Cultura pede articulação - Cultura e Mercado

Cultura pede articulação

Para Carvalho Lins, o episódio da OMB aponta a ausência de uma população que se faça ouvir

Cultura pede articulação. Sem dúvida. A cultura nasce das relações humanas e constitui meta fundamental de um Estado de direito que se preze.

Mas o que se entende exatamente por articulação? Articulação assim como nos é trazida de cima pra baixo, ou melhor, imposta de cima pra baixo, implica jogo político, manhoso, mas significa também concessões e exigências. Eu concedo ao Estado o direito de legislar sobre cultura, mas exijo o direito de expressar a minha versão singular sem censuras, sem constrangimentos e principalmente com todo o espaço e os instrumentos necessários para exercer livremente este meu predicado, qual seja , o dom artístico.

O Brasil é um país musical!

Como é possível em pleno “auge da democracia”, alguém ser impedido de exercer sua musicalidade ?

Criticar uma entidade que deveria representar a classe musical depõe contra um músico a ponto deste ter cassada a autorização para exercer o que de melhor sabe fazer, preencher nossas lacunas cotidianas com música de qualidade ?

Meu Deus, o direito de expressão é garantia constitucional!

O fato de uma das partes se sentir ofendida é caso para o poder judiciário dirimir, não respalda, de modo algum, uma ação discricionária desse porte.

O incidente que ocorreu entre a OMB e o musicista é emblemático.

O fato é que a cultura, relegada a último plano nas iniciativas do Estado, padece do desmantelo proveniente ainda de duas ausências. Ausência não apenas do ente estatal, mas uma inexistência, ou uma existência nula, de uma população que proteste e se faça ouvir.

A mentalidade popular criou lendas urbanas sobre seus próprios limites. Pensa-se: o único meio para se mexer com o poder, no estado de direito, é o voto; a música que toca na rádio ou na tv é a melhor música; o artista escolheu essa profissão, ele que se vire; eu tenho que aprender matemática e física para passar no vestibular, o resto eu decoro; todo artista é cabeça oca ou intelectual demais. E por aí vai. E isso , não se enganem, carrega resquícios não só de uma abertura democrática que, de fato, ainda não se concretizou completamente como também de um espírito de lassidão intrínseco aos povos que ainda não se conquistaram. Nações que vivem ainda num eterno clima derrotista, onde o patriotismo é torcer pelo time não fazer parte do time!
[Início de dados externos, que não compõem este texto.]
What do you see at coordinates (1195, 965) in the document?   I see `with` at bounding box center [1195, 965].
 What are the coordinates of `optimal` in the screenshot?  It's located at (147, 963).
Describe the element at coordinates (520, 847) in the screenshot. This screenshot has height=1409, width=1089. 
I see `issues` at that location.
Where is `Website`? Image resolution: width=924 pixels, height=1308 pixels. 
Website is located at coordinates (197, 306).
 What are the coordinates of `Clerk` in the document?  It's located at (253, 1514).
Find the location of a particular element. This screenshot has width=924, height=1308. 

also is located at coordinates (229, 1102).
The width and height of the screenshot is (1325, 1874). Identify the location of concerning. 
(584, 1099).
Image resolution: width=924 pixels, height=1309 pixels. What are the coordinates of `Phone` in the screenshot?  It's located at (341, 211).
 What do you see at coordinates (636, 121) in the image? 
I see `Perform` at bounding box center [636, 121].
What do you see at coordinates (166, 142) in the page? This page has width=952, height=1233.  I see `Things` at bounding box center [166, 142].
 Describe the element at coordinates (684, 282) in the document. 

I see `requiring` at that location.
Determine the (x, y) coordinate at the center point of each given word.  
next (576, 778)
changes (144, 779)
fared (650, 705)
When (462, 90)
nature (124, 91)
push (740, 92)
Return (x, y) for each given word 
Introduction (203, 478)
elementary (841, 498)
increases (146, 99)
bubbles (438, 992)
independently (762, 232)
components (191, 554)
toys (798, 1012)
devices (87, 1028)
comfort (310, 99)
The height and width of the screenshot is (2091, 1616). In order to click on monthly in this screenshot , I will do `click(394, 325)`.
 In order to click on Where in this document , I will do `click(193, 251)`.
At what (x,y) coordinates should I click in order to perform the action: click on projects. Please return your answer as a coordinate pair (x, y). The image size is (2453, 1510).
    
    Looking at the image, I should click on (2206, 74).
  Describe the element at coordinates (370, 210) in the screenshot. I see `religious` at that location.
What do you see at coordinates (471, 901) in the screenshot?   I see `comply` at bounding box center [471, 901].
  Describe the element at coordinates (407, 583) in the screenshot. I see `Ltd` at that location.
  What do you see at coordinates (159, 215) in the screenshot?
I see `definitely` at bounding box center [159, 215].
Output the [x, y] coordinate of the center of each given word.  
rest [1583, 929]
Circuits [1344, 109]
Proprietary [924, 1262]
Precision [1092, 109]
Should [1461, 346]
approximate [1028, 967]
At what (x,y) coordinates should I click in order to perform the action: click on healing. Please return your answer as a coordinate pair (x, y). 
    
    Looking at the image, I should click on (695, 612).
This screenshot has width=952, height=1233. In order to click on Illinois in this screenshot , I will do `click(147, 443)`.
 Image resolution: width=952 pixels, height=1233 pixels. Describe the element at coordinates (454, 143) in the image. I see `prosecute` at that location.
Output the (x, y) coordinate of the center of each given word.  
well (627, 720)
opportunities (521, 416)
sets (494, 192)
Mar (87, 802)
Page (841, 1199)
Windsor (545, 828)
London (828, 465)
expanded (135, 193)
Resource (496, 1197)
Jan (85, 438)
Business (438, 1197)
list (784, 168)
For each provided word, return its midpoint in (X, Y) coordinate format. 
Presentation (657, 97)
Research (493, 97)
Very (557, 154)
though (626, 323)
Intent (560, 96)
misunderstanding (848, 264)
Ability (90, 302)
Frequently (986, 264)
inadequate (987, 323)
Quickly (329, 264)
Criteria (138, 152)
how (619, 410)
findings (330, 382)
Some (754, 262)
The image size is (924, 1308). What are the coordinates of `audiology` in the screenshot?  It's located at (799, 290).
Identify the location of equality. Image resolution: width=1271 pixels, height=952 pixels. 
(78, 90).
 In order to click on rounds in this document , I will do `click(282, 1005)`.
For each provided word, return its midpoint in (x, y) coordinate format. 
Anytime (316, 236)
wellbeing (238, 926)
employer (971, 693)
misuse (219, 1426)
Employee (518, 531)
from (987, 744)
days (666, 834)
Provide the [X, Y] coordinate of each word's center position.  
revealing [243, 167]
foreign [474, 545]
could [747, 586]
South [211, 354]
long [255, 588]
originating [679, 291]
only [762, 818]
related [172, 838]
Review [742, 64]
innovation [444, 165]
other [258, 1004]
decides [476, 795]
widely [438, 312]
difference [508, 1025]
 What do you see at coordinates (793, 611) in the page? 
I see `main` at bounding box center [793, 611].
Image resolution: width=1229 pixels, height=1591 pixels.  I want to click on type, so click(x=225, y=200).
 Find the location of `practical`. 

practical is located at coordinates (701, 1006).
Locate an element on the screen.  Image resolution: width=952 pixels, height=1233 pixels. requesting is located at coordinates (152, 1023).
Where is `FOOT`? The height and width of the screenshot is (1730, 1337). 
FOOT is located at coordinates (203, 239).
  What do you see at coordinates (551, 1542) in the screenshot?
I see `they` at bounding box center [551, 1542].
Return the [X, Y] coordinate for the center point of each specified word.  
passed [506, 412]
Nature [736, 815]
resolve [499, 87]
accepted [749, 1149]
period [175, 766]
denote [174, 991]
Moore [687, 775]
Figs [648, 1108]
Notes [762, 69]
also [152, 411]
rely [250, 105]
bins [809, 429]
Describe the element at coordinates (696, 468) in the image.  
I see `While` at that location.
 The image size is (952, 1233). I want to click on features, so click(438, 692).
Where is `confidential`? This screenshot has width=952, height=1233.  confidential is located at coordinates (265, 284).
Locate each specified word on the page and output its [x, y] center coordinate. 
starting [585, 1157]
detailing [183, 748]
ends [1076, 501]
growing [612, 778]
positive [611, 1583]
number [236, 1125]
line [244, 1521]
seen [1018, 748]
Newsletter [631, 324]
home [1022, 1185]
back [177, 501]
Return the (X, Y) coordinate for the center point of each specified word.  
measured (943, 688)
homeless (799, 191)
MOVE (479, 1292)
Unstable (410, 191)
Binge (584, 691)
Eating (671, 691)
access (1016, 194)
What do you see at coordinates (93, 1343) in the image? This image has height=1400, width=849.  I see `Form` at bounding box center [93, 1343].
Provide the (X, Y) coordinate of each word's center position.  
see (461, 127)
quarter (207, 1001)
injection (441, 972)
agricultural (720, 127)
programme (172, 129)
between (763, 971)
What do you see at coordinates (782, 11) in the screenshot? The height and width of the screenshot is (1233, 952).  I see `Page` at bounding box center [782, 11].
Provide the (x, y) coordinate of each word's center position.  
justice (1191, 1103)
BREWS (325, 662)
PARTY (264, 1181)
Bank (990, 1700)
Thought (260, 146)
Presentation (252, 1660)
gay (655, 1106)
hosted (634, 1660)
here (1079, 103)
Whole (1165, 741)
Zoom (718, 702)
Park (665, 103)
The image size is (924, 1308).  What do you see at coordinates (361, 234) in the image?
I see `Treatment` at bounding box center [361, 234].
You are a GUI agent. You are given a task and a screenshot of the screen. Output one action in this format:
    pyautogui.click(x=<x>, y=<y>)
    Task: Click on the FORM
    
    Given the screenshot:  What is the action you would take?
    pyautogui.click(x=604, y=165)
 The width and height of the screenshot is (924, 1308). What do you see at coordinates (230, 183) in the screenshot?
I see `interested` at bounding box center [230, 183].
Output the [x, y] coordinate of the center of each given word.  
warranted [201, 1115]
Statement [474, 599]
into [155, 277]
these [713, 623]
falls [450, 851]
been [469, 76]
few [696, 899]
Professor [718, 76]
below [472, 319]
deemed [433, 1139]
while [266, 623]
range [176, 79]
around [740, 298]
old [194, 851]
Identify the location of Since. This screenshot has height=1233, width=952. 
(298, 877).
Somos uma equipe. A cultura é o coração dessa equipe, a bem dizer, é o técnico, ou ao menos deveria ocupar tal posição.

O mundo globalizado não pode nos subtrair o prazer de uma boa música, de uma boa literatura, não apenas traduzidas na nossa língua, mas que carreguem o nosso sotaque.

O que parece é que gastamos toda nossa munição tentando vencer o regime de exceção. Conseguimos, porém, criamos outro, ainda mais perigoso, um regime de apatia e anemia generalizada. Brasileiros não se arriscam mais além do carnaval. A música, diga-se de passagem , que toca no carnaval é a mesma que toca o ano todo. Não se contesta mais com receio de ser mal interpretado e ficar estigmatizado. O que se lê nos “ orkuts” da vida está muito aquém do mínimo necessário à formação cultural de um país.

Simplesmente, embora há trinta anos fôssemos uma aldeia e hoje mais de cento e noventa milhões de seres planetários, não crescemos juntamente com nosso PIB. Essa atual geração parece ter pego o bonde andando e não se interessa em saber de onde ele veio, tão-somente imagina saber o destino para o qual os levará. Um destino incerto e desastroso se continuarmos fechando os olhos para episódios lamentáveis como este do musicista.